▶ Your objective
Rewrite the records below with "image size" swapped for "screen size" wherever it occurs, leaving everything else unchanged.

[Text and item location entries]
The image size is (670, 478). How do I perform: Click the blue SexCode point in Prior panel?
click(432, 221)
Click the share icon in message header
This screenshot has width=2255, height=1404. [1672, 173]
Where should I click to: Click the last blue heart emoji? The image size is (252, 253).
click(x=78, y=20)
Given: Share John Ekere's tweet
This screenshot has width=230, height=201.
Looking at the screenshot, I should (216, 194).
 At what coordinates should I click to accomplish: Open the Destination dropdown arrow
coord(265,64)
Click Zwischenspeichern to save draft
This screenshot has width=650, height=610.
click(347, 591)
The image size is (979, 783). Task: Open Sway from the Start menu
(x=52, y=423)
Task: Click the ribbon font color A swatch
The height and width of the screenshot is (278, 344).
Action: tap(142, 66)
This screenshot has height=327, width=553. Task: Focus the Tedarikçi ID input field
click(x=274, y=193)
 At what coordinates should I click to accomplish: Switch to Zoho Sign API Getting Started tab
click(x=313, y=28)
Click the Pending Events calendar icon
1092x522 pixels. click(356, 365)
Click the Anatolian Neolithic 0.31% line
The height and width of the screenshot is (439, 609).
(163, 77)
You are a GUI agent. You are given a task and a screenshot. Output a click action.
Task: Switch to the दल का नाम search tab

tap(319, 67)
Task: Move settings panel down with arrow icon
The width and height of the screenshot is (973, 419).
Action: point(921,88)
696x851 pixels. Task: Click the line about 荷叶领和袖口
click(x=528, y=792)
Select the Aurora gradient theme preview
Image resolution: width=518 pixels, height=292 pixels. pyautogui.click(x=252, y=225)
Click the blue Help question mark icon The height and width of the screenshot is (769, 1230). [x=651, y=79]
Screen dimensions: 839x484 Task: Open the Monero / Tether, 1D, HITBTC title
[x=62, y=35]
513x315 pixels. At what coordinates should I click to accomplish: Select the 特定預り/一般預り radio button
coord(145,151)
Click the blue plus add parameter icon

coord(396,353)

▶ Task result
The screen size is (670, 478). How do I perform: Click the blue SexCode point in Prior panel?
click(432, 221)
Click the share icon in message header
This screenshot has width=2255, height=1404. [1672, 173]
Where should I click to: Click the last blue heart emoji? The screen size is (252, 253).
click(x=78, y=20)
Given: Share John Ekere's tweet
This screenshot has width=230, height=201.
Looking at the screenshot, I should (216, 194).
 At what coordinates should I click to accomplish: Open the Destination dropdown arrow
coord(265,64)
Click Zwischenspeichern to save draft
This screenshot has width=650, height=610.
click(347, 591)
The screen size is (979, 783). Task: Open Sway from the Start menu
(x=52, y=423)
Task: Click the ribbon font color A swatch
The height and width of the screenshot is (278, 344).
Action: tap(142, 66)
This screenshot has height=327, width=553. Task: Focus the Tedarikçi ID input field
click(x=274, y=193)
 At what coordinates should I click to accomplish: Switch to Zoho Sign API Getting Started tab
click(x=313, y=28)
Click the Pending Events calendar icon
1092x522 pixels. click(356, 365)
Click the Anatolian Neolithic 0.31% line
The height and width of the screenshot is (439, 609).
(163, 77)
You are a GUI agent. You are given a task and a screenshot. Output a click action.
Task: Switch to the दल का नाम search tab

tap(319, 67)
Task: Move settings panel down with arrow icon
The width and height of the screenshot is (973, 419).
Action: point(921,88)
696x851 pixels. Task: Click the line about 荷叶领和袖口
click(x=528, y=792)
Select the Aurora gradient theme preview
Image resolution: width=518 pixels, height=292 pixels. pyautogui.click(x=252, y=225)
Click the blue Help question mark icon The height and width of the screenshot is (769, 1230). [x=651, y=79]
Screen dimensions: 839x484 Task: Open the Monero / Tether, 1D, HITBTC title
[x=62, y=35]
513x315 pixels. At what coordinates should I click to accomplish: Select the 特定預り/一般預り radio button
coord(145,151)
Click the blue plus add parameter icon

coord(396,353)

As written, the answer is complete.